> **PROBLEM DETAILS**: For each line in the records that contains "indicator", make a copy.

>>

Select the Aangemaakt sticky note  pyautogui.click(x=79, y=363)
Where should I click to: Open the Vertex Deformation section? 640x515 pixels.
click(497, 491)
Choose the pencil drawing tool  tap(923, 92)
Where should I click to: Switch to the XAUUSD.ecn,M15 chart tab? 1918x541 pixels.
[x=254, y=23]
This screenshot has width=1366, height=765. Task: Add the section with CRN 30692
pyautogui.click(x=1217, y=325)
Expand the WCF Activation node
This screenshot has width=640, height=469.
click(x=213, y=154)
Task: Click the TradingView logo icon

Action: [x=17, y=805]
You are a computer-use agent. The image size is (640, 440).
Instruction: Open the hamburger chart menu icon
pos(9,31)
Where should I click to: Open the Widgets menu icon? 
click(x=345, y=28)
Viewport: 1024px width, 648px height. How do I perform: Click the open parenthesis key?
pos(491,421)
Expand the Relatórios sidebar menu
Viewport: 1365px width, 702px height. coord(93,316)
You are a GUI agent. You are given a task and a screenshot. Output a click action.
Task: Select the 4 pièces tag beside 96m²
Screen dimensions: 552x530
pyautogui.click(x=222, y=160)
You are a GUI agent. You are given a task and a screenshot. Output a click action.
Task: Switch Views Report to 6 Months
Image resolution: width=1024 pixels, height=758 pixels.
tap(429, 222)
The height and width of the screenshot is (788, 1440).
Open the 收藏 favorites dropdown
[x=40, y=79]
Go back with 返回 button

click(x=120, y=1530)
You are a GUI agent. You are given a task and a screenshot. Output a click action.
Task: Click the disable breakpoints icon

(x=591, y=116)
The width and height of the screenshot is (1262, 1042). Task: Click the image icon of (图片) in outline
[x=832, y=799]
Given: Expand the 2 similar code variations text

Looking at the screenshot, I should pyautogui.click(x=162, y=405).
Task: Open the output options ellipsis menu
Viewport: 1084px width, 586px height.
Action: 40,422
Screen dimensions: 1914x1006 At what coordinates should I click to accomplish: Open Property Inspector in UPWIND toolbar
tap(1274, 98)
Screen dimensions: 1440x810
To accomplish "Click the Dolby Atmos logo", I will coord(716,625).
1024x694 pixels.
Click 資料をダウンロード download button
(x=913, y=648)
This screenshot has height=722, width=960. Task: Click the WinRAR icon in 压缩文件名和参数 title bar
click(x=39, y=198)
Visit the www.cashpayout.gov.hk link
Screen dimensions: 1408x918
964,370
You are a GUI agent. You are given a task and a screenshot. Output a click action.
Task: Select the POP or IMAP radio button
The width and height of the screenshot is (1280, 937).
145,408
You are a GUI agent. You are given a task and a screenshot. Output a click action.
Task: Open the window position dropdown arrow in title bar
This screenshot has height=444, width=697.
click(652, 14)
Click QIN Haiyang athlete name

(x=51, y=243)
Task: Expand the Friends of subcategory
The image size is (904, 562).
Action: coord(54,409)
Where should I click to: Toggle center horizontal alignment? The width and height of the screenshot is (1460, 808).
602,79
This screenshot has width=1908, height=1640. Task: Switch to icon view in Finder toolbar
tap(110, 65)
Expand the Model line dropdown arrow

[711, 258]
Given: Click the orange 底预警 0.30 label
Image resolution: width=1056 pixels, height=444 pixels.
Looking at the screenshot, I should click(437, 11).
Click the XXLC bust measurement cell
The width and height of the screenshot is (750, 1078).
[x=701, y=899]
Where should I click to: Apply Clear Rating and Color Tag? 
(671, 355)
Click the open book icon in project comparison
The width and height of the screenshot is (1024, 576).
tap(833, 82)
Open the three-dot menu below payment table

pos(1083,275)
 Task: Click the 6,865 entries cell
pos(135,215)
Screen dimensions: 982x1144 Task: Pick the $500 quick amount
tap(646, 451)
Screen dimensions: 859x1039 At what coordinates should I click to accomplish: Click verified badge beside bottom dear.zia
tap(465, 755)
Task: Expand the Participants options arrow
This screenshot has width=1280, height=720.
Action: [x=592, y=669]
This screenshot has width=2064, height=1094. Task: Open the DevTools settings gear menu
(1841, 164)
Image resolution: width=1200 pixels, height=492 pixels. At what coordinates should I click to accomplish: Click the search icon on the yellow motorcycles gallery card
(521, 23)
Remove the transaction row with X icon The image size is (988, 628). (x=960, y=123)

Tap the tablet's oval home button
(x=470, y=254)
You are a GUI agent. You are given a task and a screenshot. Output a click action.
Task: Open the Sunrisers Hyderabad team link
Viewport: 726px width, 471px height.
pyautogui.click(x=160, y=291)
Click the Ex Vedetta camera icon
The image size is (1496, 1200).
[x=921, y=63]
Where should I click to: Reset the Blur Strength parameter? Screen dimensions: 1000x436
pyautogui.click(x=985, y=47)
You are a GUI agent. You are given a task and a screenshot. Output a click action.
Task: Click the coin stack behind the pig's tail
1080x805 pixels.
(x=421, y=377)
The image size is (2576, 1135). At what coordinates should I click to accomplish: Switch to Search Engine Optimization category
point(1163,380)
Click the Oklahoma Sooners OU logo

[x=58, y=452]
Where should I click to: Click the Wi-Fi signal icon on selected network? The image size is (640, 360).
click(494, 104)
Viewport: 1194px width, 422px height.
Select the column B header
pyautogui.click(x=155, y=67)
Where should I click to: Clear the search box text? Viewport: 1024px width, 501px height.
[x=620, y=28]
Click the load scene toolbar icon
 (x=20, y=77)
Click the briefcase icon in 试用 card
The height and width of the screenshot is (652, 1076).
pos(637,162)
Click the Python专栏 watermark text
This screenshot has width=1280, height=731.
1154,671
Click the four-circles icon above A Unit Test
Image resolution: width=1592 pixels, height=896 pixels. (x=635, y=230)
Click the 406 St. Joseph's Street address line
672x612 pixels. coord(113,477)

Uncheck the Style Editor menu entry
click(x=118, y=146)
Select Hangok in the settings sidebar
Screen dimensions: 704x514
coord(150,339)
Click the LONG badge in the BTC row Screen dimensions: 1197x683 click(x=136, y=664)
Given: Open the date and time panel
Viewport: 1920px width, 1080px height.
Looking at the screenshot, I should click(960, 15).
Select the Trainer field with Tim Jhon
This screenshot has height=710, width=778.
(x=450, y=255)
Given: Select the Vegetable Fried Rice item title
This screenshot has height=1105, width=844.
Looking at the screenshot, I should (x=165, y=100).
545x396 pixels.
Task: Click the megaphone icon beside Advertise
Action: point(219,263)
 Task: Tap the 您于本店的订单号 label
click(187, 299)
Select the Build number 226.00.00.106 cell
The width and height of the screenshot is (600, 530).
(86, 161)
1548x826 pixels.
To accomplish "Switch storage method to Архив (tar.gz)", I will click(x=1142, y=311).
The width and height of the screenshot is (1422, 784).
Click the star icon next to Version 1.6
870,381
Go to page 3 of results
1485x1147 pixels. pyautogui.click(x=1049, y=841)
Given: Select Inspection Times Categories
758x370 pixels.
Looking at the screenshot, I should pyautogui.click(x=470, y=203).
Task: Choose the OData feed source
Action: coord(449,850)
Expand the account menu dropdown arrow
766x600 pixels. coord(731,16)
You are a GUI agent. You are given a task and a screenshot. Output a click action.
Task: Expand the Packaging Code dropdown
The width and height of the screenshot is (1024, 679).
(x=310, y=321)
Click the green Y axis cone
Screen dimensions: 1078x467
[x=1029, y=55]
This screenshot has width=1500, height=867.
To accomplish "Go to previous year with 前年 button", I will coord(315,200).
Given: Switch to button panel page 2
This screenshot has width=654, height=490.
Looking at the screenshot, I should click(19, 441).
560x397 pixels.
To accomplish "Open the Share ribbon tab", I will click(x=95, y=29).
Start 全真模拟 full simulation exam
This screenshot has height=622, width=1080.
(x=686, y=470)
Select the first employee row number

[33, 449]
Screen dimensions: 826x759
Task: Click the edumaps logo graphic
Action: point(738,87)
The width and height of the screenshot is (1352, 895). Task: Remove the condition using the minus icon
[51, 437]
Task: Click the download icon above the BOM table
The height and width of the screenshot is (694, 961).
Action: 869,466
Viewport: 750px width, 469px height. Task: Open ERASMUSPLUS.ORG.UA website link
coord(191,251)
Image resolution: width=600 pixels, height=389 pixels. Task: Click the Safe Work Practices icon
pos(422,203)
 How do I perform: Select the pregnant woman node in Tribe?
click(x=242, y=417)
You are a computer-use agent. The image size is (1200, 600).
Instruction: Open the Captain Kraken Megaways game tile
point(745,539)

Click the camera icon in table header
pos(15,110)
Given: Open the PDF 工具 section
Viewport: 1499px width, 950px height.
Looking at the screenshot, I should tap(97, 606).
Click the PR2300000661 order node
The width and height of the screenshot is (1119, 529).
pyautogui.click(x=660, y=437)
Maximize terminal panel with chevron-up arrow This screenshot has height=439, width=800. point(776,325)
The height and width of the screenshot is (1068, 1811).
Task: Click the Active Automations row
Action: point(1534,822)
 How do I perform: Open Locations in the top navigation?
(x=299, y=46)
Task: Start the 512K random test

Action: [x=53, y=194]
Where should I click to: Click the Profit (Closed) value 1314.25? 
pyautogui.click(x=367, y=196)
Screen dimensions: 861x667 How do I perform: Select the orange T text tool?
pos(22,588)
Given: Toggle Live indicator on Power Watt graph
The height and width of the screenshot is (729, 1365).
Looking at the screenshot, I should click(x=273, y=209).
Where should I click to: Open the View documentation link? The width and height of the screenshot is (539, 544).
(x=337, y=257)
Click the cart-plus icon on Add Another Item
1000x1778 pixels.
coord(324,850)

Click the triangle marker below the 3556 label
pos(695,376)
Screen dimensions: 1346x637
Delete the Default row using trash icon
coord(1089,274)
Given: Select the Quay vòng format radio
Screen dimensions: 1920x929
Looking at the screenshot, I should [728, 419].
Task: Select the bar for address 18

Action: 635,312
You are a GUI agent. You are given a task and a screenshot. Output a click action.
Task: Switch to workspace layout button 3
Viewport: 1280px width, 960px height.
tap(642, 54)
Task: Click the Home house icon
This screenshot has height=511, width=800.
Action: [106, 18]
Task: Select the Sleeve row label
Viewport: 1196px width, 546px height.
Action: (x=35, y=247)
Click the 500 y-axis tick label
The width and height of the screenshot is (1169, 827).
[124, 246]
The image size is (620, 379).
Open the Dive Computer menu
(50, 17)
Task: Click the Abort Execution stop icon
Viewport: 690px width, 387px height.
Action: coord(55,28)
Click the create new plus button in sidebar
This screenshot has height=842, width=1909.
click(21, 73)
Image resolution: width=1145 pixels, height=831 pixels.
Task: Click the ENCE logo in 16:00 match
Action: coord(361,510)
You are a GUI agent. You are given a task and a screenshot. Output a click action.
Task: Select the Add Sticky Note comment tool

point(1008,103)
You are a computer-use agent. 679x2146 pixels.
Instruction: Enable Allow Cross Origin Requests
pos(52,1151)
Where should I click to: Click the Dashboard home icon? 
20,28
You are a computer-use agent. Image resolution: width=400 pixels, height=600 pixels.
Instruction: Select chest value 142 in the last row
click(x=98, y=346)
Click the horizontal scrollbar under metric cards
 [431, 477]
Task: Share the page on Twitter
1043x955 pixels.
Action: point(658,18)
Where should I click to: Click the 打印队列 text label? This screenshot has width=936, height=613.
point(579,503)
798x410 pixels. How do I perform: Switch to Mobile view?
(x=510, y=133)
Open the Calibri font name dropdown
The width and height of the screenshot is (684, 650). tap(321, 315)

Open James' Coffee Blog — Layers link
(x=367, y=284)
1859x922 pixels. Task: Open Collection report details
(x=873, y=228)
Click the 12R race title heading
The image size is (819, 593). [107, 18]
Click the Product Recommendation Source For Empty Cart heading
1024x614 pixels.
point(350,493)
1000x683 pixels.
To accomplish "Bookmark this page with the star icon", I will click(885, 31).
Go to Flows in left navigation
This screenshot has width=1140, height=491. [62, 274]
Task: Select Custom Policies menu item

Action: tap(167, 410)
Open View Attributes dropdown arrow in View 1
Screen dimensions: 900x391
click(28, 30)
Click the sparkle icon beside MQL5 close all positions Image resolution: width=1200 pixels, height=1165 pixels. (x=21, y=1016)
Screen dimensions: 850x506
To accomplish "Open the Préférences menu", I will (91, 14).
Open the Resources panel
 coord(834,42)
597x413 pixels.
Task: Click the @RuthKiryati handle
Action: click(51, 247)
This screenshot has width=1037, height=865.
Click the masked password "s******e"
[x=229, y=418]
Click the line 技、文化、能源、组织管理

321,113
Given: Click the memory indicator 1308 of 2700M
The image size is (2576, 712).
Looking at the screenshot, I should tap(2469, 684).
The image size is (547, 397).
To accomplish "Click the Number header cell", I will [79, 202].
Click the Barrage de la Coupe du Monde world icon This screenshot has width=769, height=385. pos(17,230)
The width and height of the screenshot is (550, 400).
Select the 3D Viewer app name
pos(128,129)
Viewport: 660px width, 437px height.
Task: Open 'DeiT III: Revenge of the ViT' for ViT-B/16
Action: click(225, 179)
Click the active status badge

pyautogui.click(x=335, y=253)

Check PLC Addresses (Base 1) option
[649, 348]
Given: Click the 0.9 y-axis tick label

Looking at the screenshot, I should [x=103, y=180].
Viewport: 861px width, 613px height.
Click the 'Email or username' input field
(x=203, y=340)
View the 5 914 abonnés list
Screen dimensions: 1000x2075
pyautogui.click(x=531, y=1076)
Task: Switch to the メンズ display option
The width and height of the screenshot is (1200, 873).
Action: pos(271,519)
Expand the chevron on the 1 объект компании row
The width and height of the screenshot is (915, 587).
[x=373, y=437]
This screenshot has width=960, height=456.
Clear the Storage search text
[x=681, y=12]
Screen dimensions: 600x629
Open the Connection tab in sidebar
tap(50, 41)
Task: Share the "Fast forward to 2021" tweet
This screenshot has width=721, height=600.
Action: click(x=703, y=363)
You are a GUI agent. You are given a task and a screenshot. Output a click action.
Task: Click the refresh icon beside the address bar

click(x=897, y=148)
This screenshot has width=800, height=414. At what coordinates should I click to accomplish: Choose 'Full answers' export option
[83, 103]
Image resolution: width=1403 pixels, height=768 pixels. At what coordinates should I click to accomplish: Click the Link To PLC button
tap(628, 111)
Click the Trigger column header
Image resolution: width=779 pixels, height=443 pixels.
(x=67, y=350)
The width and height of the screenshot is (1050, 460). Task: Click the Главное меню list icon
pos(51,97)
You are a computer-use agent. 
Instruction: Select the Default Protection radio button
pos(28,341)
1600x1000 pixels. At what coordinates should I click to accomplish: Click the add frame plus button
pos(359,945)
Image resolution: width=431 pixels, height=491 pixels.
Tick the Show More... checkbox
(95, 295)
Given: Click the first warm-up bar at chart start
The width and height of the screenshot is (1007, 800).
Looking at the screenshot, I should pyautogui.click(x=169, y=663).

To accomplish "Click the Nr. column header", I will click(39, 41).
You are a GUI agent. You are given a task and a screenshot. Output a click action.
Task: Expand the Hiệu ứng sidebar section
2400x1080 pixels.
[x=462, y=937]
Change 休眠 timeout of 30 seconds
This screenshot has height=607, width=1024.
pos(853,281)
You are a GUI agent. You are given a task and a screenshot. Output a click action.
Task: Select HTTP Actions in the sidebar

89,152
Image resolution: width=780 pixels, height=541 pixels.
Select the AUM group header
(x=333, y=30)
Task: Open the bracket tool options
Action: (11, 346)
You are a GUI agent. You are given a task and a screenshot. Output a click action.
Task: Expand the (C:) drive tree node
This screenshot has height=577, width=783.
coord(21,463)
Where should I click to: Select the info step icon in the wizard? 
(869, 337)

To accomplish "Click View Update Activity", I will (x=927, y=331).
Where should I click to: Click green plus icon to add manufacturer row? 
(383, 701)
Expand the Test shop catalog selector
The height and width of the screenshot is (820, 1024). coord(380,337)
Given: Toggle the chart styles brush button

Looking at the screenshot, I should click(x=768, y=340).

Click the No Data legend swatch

<<

> **PROBLEM SOLUTION**:
Given: Toggle Live indicator on Power Watt graph
Given: Click the memory indicator 1308 of 2700M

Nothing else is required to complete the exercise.